U-M Business Process
At this time, the U-M HRPP and IRBs will not mandate nor implement the institutional use of Broad Consent, as the tracking requirements may be burdensome. Exemption categories 7 and 8, which rely on Broad Consent, will not be available in the eResearch Regulatory Management (eRRM) system. U-M will continue to support study teams seeking subject permission for the collection and storage of identifiable private information/biospecimens for future secondary use research through the following processes:
- Study-specific consent and comprehensive IRB review
- IRB waiver of consent (as eligible) and comprehensive IRB review
- Exemption #4
- De-identification to remove the research activity from Common Rule purview and not require IRB review or consent
Note: For studies designed to collect identifiable data and/or biospecimens solely for the purpose of maintaining a repository, the study team may find it useful to employ a specialty informed consent template (e.g., biorepository template).
U-M Transition Process
Informed Consent Templates
The U-M IRBs will post updated informed consent templates to their respective websites later this autumn. Study teams should begin using the updated informed consent templates as soon as they are available on the websites.
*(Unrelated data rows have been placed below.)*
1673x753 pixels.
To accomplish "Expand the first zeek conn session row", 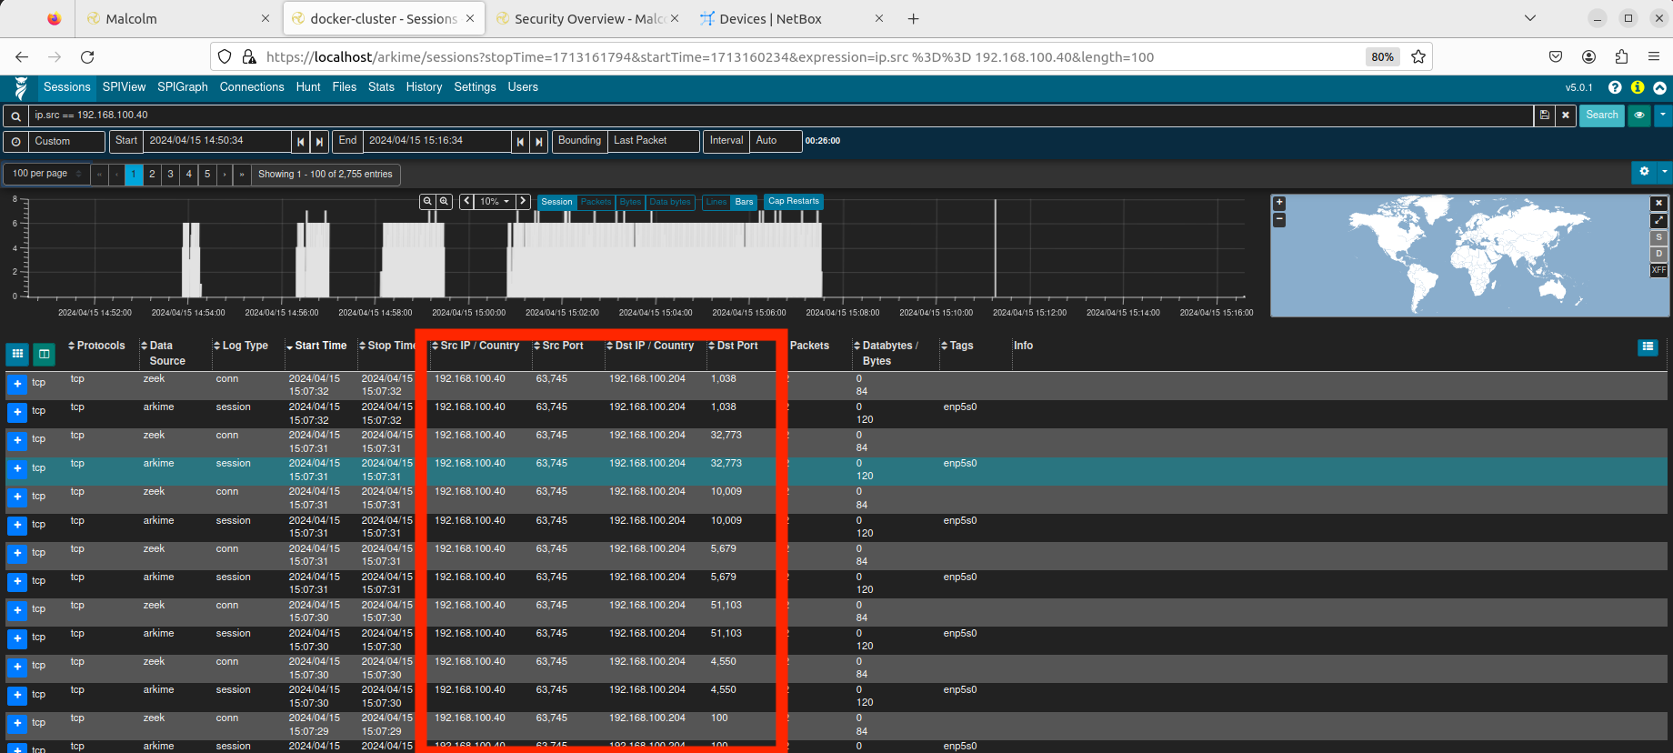I will click(17, 385).
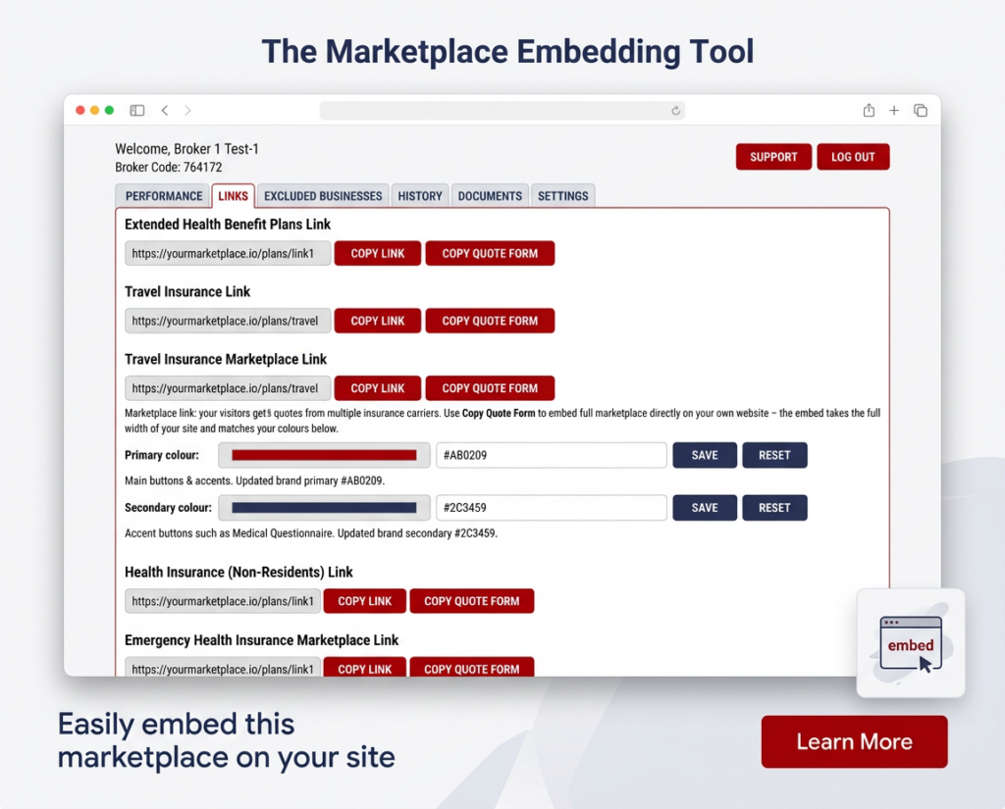Click the secondary colour hex field #2C3459

tap(552, 508)
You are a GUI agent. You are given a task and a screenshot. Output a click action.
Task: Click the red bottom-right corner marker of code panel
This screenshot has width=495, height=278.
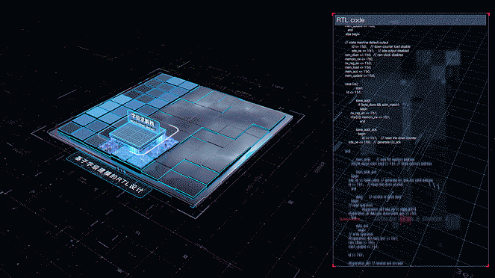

Section 10, Informed Consent, of the IRB application in the eResearch Regulatory Management (eRRM) system will be reorganized to help investigators select the correct informed consent category and to reflect the other consent-related regulations (e.g., waiver criteria).
Due to the differing nature of the research and the volume of approved studies, the U-M IRBs are taking separate approaches towards transitioning existing studies to comply with the revised Common Rule, including any updates to informed consent documentation. Contact your U-M IRB for further information.
IRBMED has specific guidance for transitioning existing projects reviewed under their purview prior to the proposed January 21, 2019 effective date. See the IRBMED's Transition to 2018 Regulations website for complete details.
New studies submitted for IRB review after January 21, 2019 must utilize an updated informed consent template to ensure compliance with the revised Common Rule.
IRB applications submitted shortly before January 21, 2019 may not be reviewed in time to qualify under the current human subjects protection regulations. Applications undergoing the review process at the time of transition may be returned to the study team to update the informed consent elements.